For some in the White House Press Corps, literally thanking God for the existence of a terrorist organization is less controversial than being owned by a company that gives more money to one political party than the other.
That, at least, is the standard former WHCA president Edwin Chen has set forth. In an interview with the far-left blog Media Matters, Chen dubbed "a travesty" the WHCA's decision to award a front-row seat in the briefing room to Fox News. His objection? "The vacancy was created because of an ideological conflict," and would be filled by "another cloud of ideological conflict."
The first ideological conflict to which Chen referred was Helen Thomas's retirement, forced by a video showing her making anti-Semitic comments. The second: the political contributions of Fox's parent company, News Corp.
The years of offensive, derogatory, and (to say the least) controversial comments from Thomas - such as "thank God for Hezbollah" and "why does [George W. Bush] want to drop bombs on innocent Iraqis?" - are apparently, in Chen's mind, not indicative of "ideological conflict" as he uses the phrase in this context.
Thomas's presence in the front row was never an issue of concern for Chen until her final outburst as a White House reporter. In fact, Chen defended Thomas's record of journalistic fairness even after she retired. "She was a bipartisan inflictor of pain," he told NPR.

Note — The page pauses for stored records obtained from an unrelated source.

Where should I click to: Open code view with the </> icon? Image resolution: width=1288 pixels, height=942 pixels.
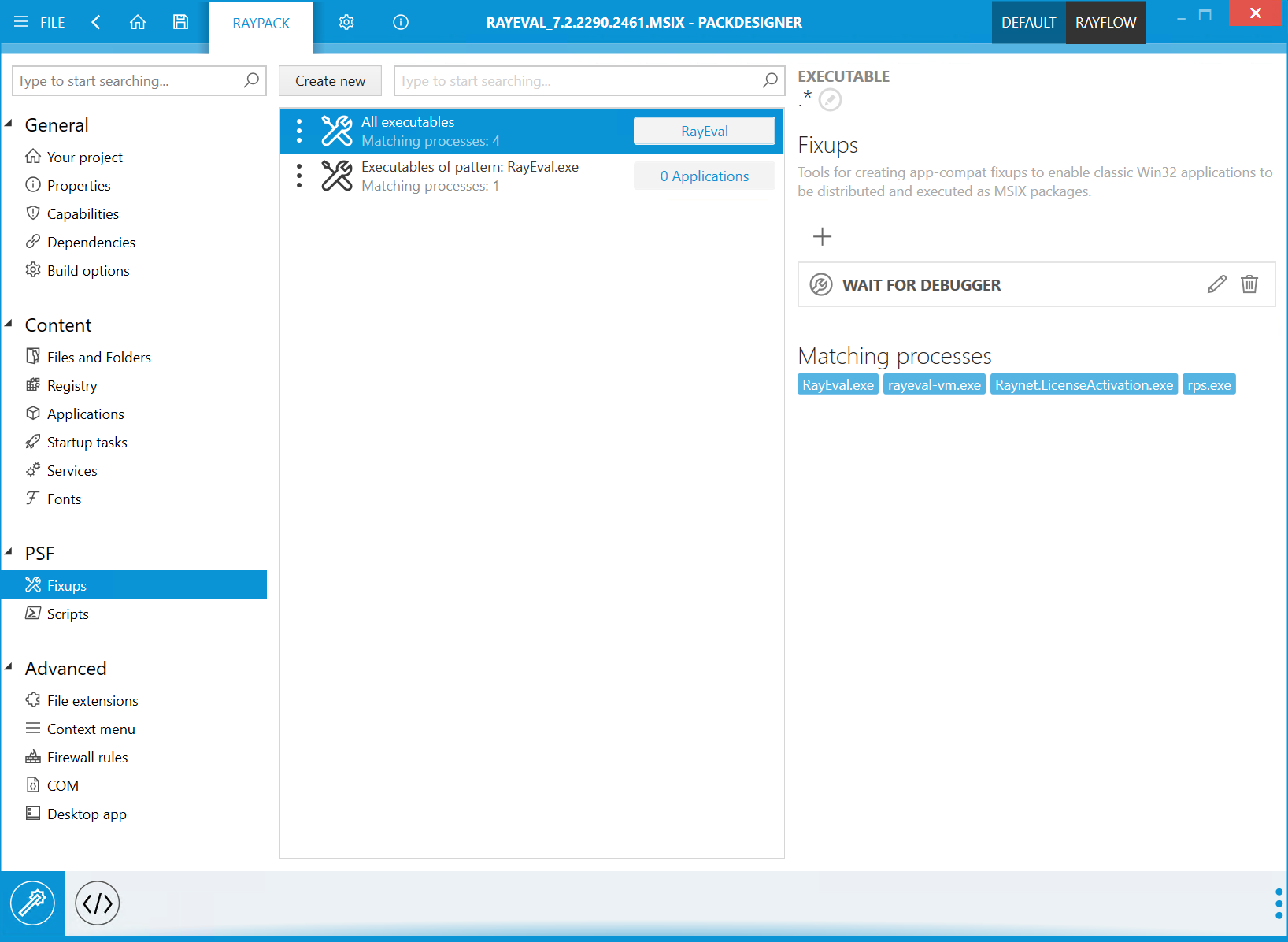[x=97, y=903]
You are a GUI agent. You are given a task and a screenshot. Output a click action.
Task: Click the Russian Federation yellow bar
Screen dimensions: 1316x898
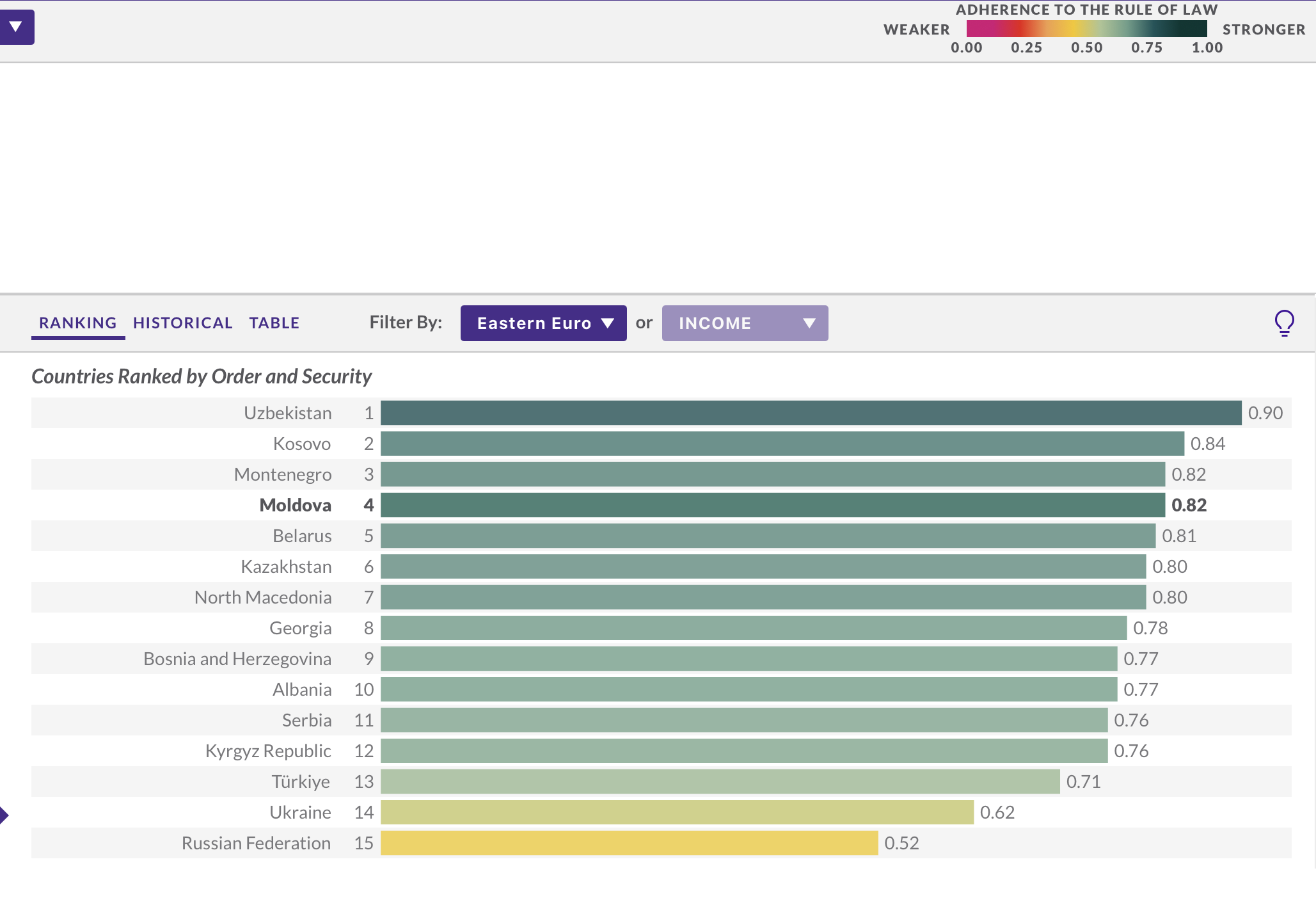click(x=629, y=843)
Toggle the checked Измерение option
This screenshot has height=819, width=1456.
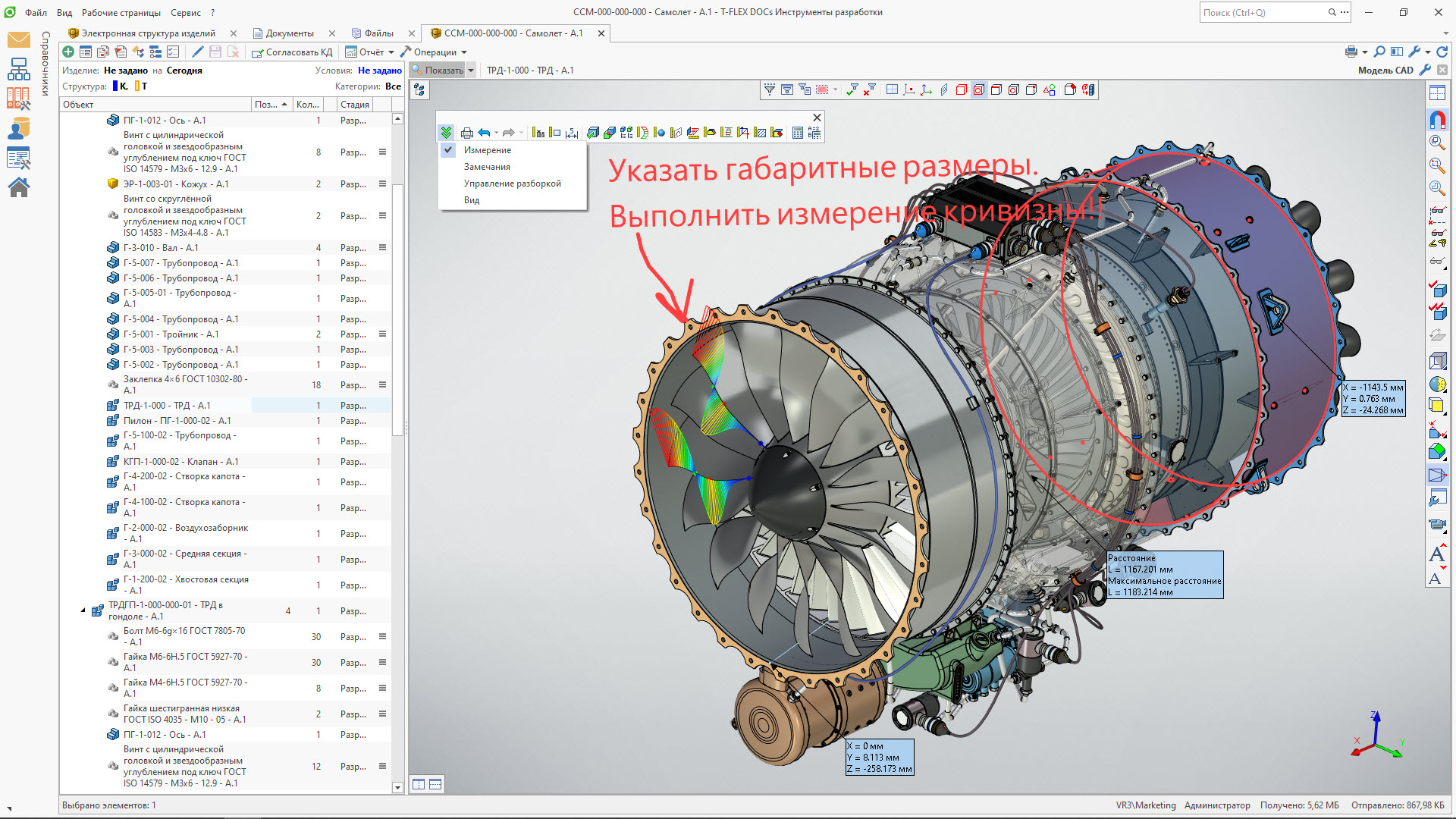point(488,150)
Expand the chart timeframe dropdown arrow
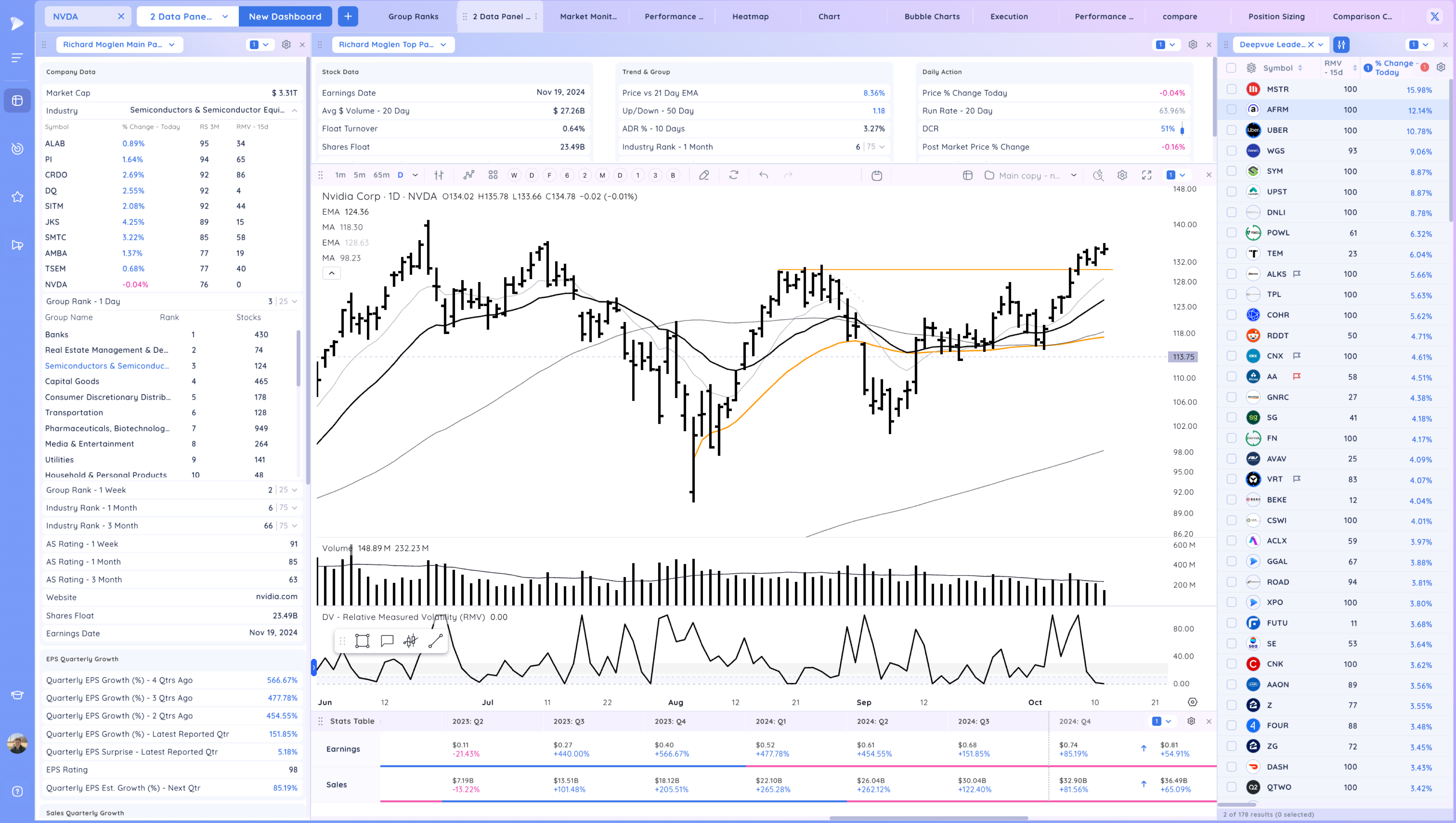 tap(415, 175)
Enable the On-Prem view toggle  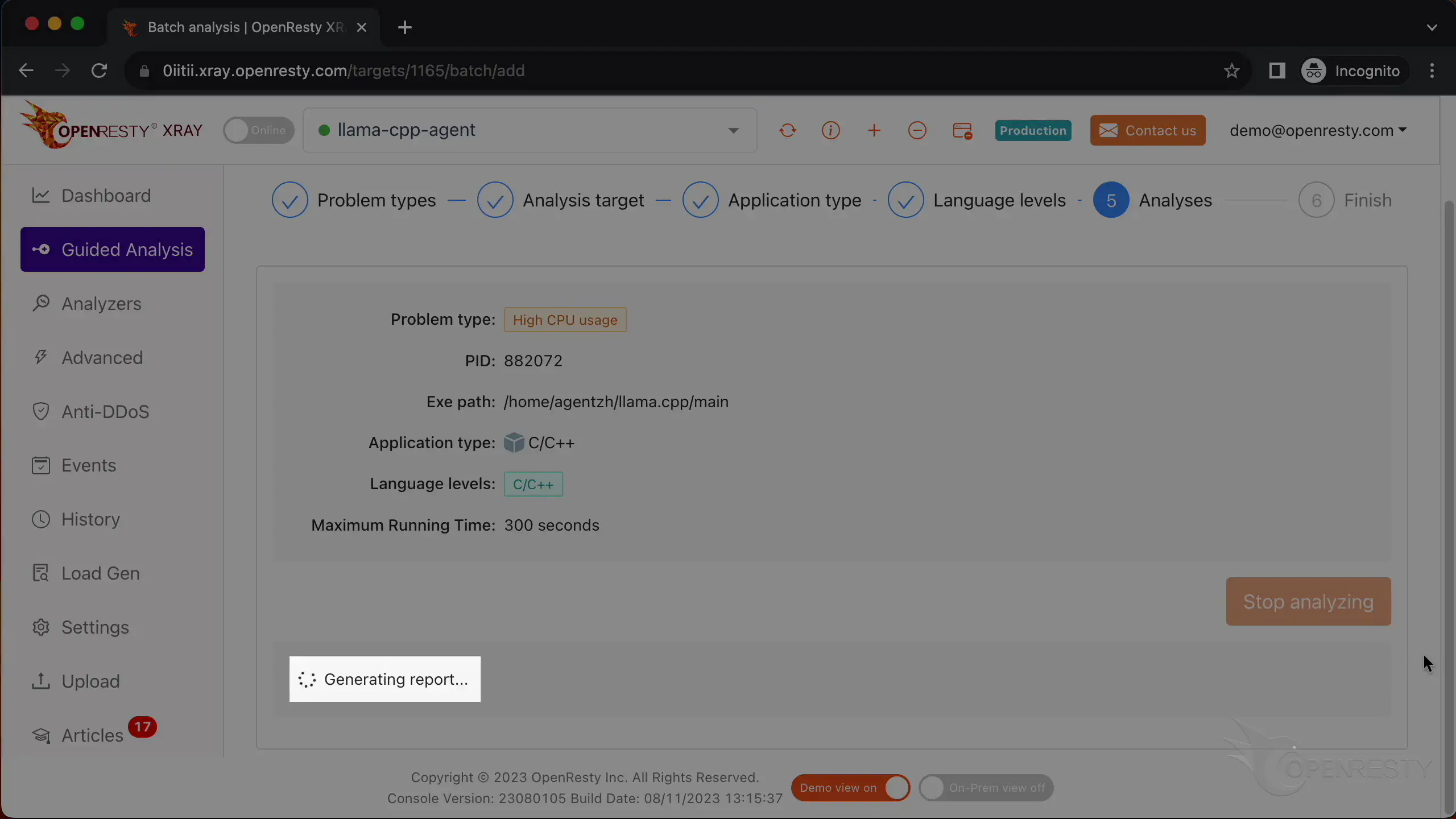(x=986, y=788)
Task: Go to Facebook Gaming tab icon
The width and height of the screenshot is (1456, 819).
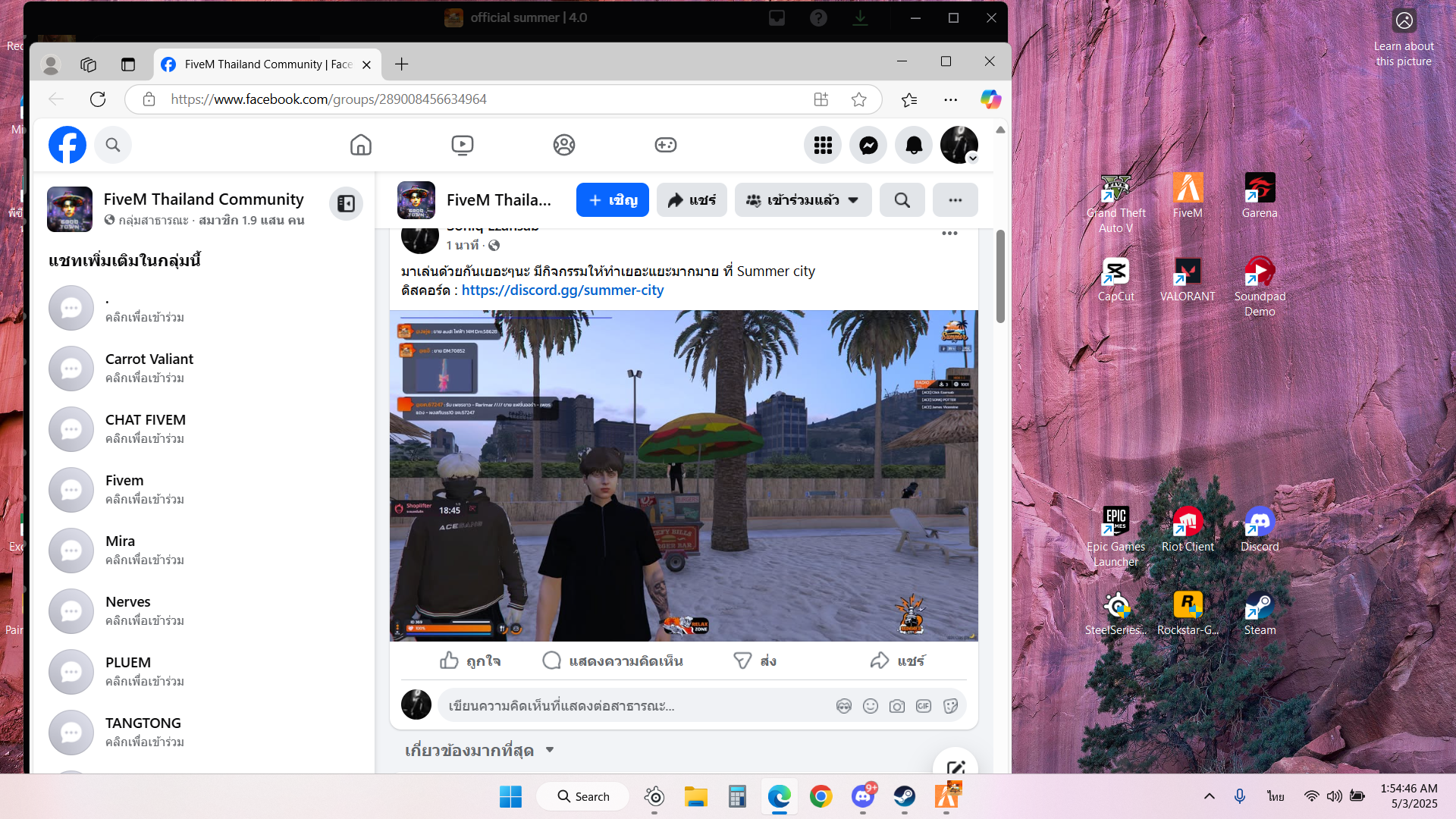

But Chen lamented to Media Matters that Thomas retired in the midst of "this conflict over politics and a question of fairness," and that Fox "drags in all of this controversy" because of its parent company's political donations. But if the issue is controversy - if Chen believes that White House reporters should not drag controversy into the briefing room - why is this only becoming an issue now? Why is controversy surrounding Fox News any more of a disqualifying factor than controversy surrounding Helen Thomas?
Of course Chen and others will note that Thomas is an opinion columnist, not a "straight news" reporter. To which any sensible observer will reply that no one is citing Fox's coverage of the White House as cause for concern. The controversy has to do not with Fox's news operation, but rather with its parent company's political activities. If Fox's discontents in the WHCA were able to claim that Fox's news operation is too opinionated, or that its parent company's political activities are directly affecting its work in the White House press pool, they would do so.
Another former WHCA president, former Knight Ridder reporter Ron Hutcheson, takes a similar angle, raising the issue of whether Fox can report fairly without actually citing any of Fox's reporting. Hutcheson told Media Matters that "a big political contribution by any news organization raises some questions. Clearly the management of Fox has political views."
Since Hutcheson and Chen are so concerned about "political views" staining the WHCA's reputation for fairness, why are they more concerned with hypothetical bias from reporters who have not themselves demonstrated political favoritism than they are with Helen Thomas, a White House reporter who was open about her political favoritism?
Thomas proudly proclaimed her political views on more than one occasion. "I’m a liberal, I was born a liberal, and I will be a liberal ’til the day I die," she told the Philadelphia Inquirer. "I'd say I'm about as far left as you can go," she told the Fox Business Network's Stuart Varney.
If the issue is journalistic fairness - whether White House correspondents can give those they are covering a fair shake - you would think that the litany of outrageous statements from Thomas, coupled with her self-proclaimed uber-leftism, would set off more alarms than the fact that the Fox correspondent's news organization's parent company gave more to one political party than the other.
The real "travesty" is the double standard at play.
A couple concluding notes on Chen: the Washington Examiner's Julie Mason told Media Matters that the WHCA's decision on the vacant seat came down to one between Fox and Bloomberg, Chen's former employer. In other words, he's not exactly a neutral arbiter of this dispute.
Chen's current employer is the Natural Resources Defense Council. If his double standard on controversial White House correspondents did not tip you off to his personal political views, that fact should.